### Stated goal 1
Retype the records exactly, everything from the line containing "Task: Expand the Schools dropdown arrow" down to the end of the records, with both of those lines included. Leave the pictures out of your answer.

### Passage to read
# Roof Rack Noise



## Blaatzee (Nov 11, 2015)

The roof racks on our Q3 make an incredible amount of noise. I noticed online that a lot of the aftermarket roof rack companies offer a variety of products to combat this noise. But the ones I have seen won't fit the racks on the Q3.

Anybody have a good solution for this? Thanks in advance.


----------



## BsickPassat (May 10, 2010)

the cross bar shape is not made to reduce noise. Best to get an aftermarket one like Thule Aeroblade

of course, if you're not using it, might as well take them off.


----------



## Q3_Frankie (Nov 5, 2016)

BsickPassat said:


> the cross bar shape is not made to reduce noise. Best to get an aftermarket one like Thule Aeroblade
> 
> of course, if you're not using it, might as well take them off.


I second the taking them off comment! It will improve your MPG's also! I'm glad I went with a hitch mounted rack on my Q3 since it doesn't make any noise when not in use and doesn't seem to affect MPG's like my roof mounted setups on previous cars.


----------



## 2016vwturbo (Dec 18, 2015)

### Stated goal 2
In the roof rack noise thread, which aftermarket cross bar does BsickPassat recommend?

### Given information

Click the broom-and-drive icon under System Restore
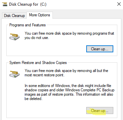Viewport: 123px width, 120px height. coord(14,74)
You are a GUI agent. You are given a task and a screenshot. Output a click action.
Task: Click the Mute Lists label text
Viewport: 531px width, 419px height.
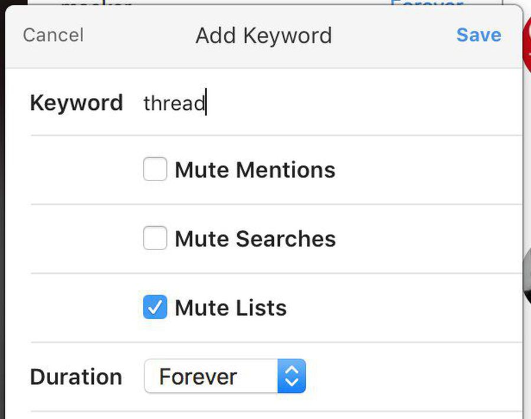tap(231, 308)
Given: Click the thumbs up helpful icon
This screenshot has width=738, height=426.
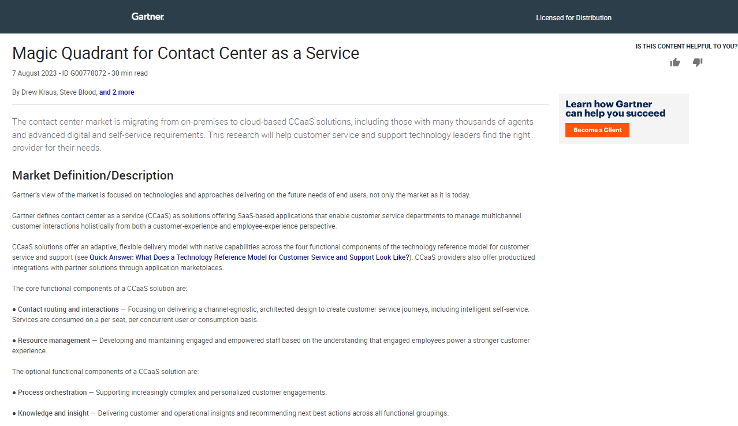Looking at the screenshot, I should click(674, 62).
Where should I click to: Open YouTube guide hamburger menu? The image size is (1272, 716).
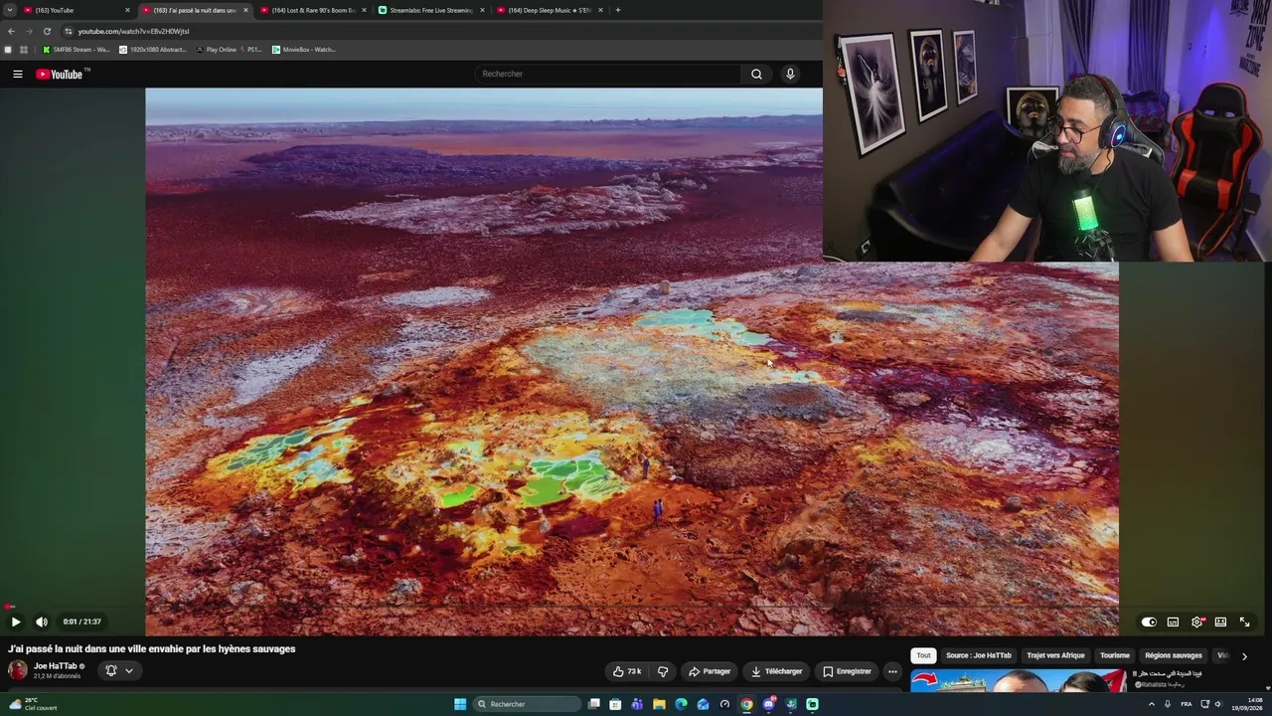coord(18,74)
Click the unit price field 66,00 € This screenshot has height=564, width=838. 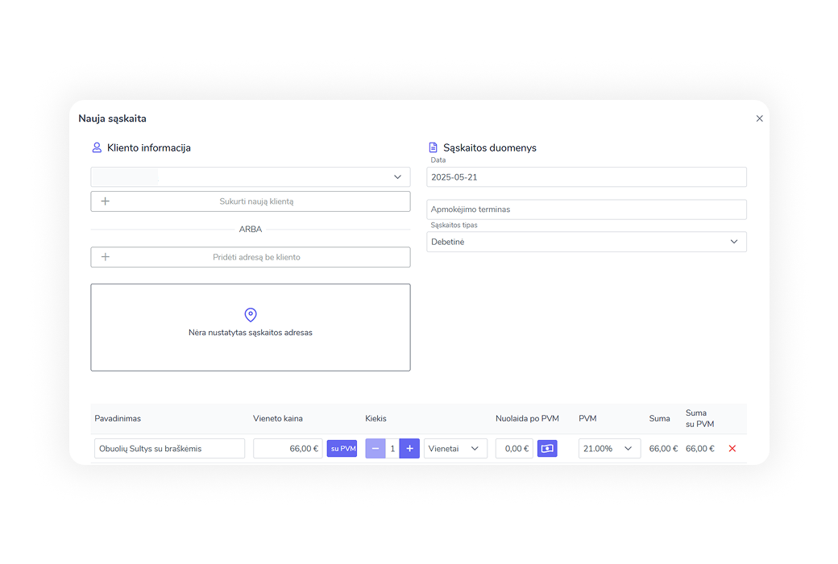288,449
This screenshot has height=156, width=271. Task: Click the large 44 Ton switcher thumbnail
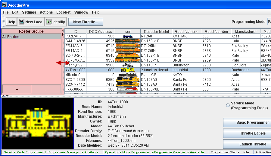[38, 123]
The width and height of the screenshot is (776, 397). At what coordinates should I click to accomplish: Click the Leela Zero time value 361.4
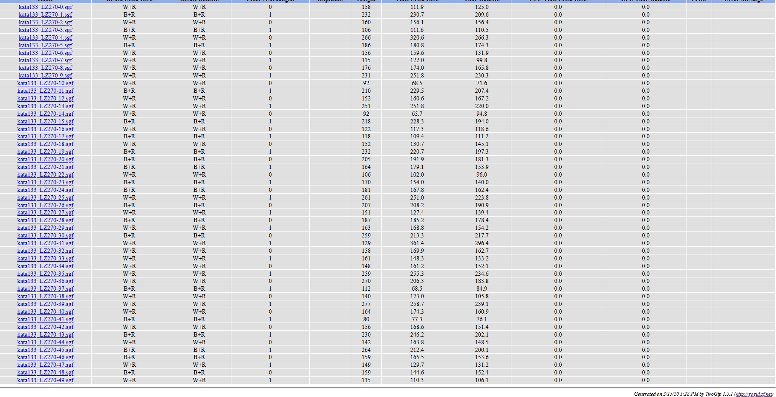417,243
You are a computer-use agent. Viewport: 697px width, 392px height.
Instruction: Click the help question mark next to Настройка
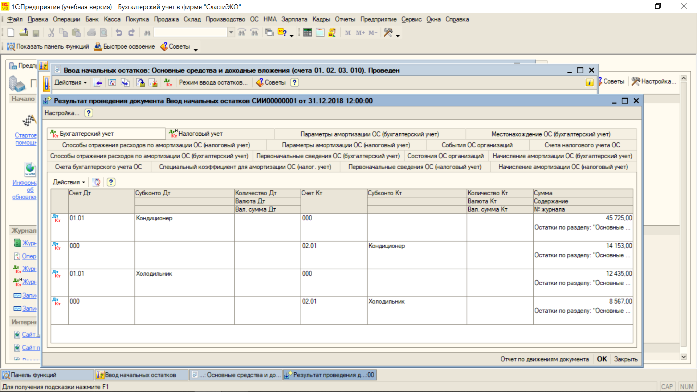[89, 113]
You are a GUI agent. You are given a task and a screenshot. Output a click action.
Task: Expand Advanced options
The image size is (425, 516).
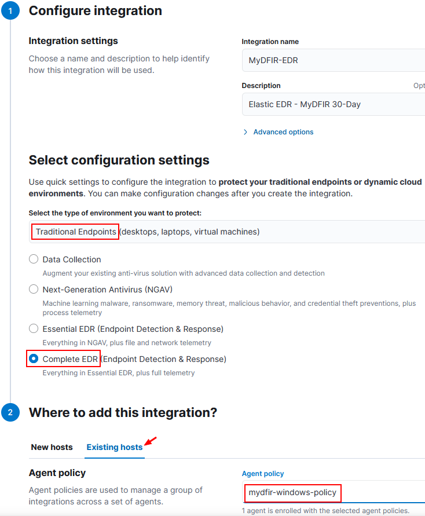coord(283,132)
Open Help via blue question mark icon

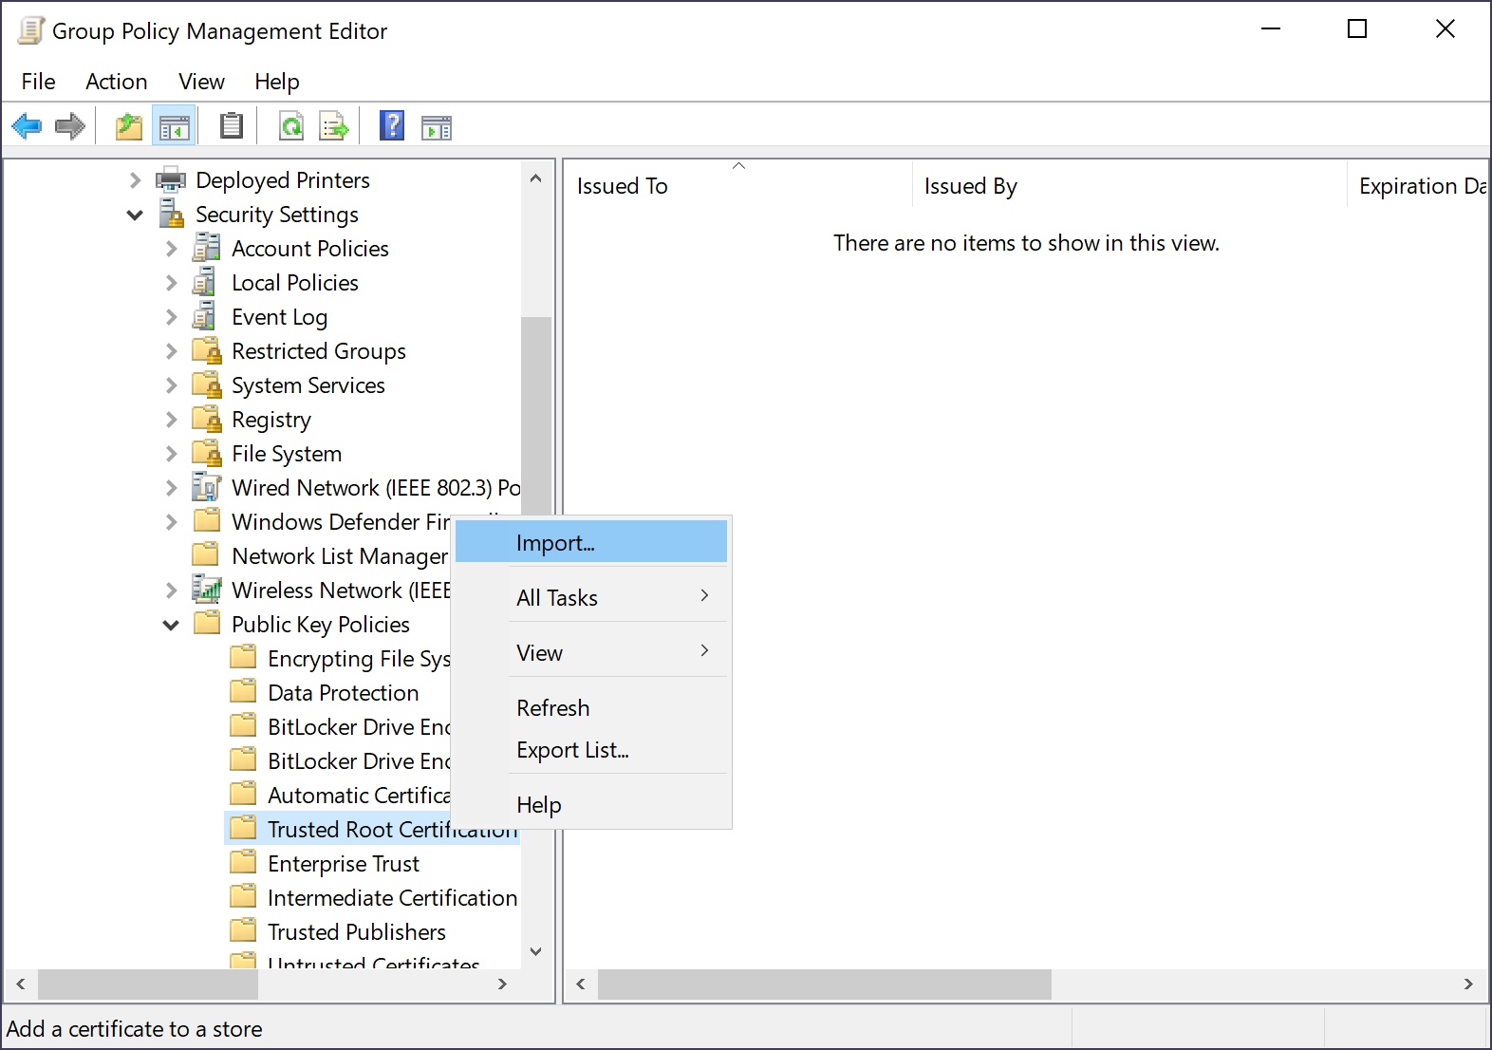pos(391,125)
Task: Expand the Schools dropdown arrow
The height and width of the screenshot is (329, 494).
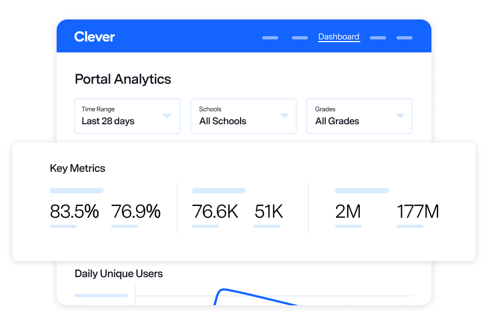Action: pyautogui.click(x=284, y=116)
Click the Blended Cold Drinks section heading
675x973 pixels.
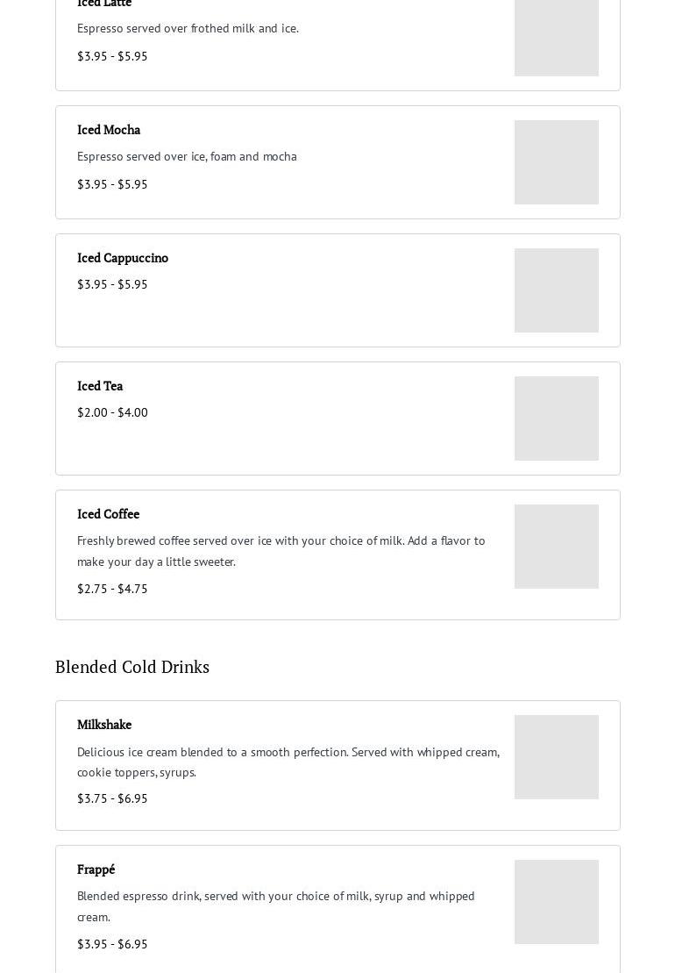[132, 667]
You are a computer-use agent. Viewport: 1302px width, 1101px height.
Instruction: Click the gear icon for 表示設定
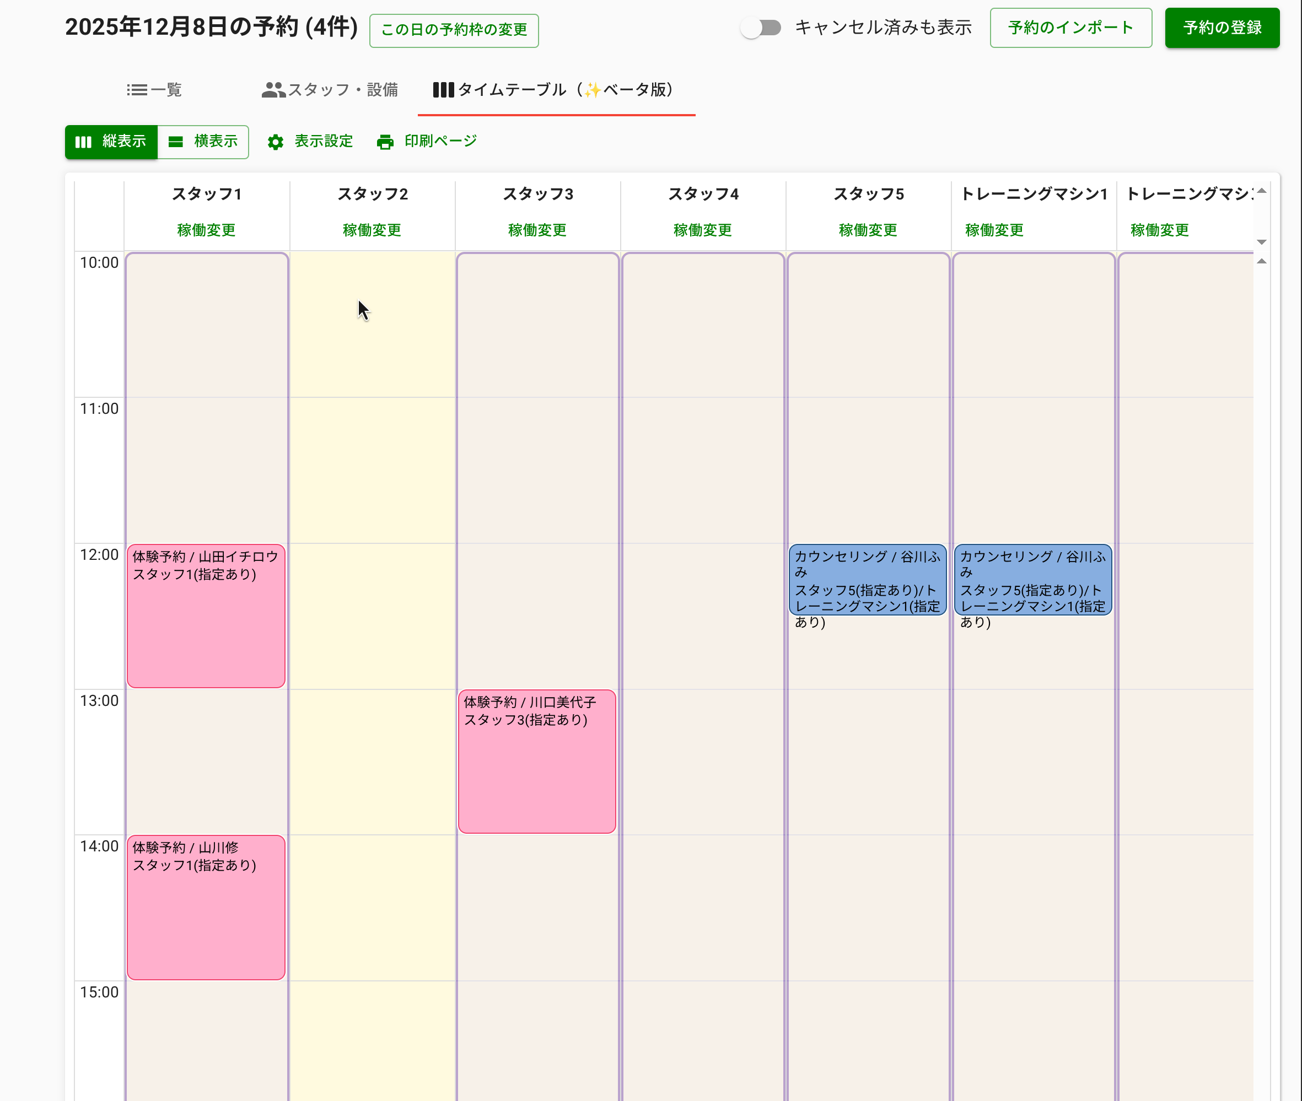[x=275, y=142]
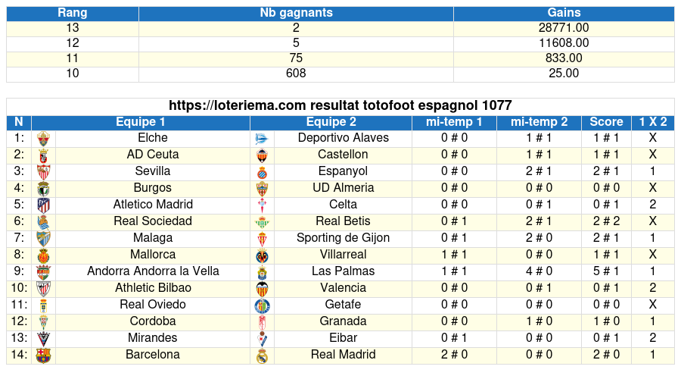Click the Elche club crest icon
681x379 pixels.
pyautogui.click(x=43, y=139)
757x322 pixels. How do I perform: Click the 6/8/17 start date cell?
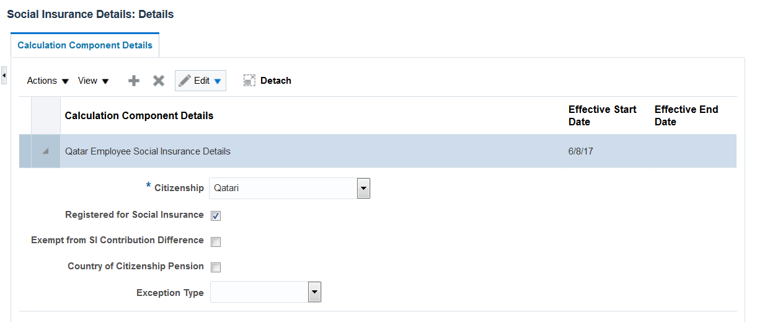coord(580,151)
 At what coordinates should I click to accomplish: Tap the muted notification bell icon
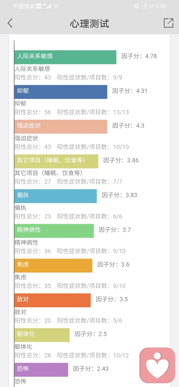[x=136, y=6]
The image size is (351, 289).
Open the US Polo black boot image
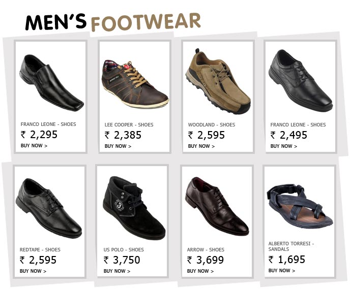132,208
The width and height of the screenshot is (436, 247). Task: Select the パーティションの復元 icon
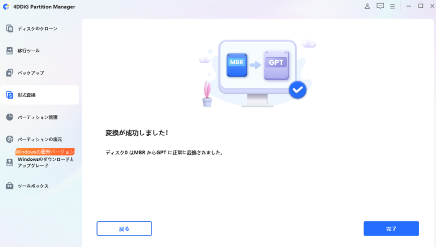click(x=9, y=139)
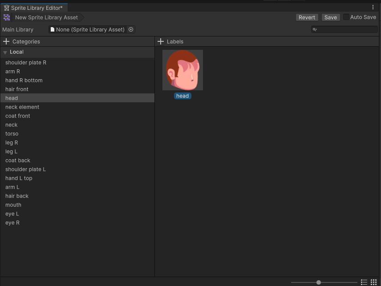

### Full solution 1
Task: Expand the Schools dropdown arrow
The height and width of the screenshot is (329, 494).
Action: pyautogui.click(x=284, y=116)
Click the Blended Cold Drinks section heading
675x973 pixels.
[132, 667]
You are a computer-use agent. Viewport: 1302px width, 1101px height.
Instruction: Click the gear icon for 表示設定
[x=275, y=142]
Click the Elche club crest icon
681x379 pixels.
pyautogui.click(x=43, y=139)
757x322 pixels. How do I perform: Click the 6/8/17 start date cell?
coord(580,151)
 At what coordinates should I click to accomplish: Tap the muted notification bell icon
[x=136, y=6]
The image size is (351, 289).
Open the US Polo black boot image
132,208
The width and height of the screenshot is (436, 247). Task: Select the パーティションの復元 icon
click(x=9, y=139)

### Full solution 2
The Thule Aeroblade.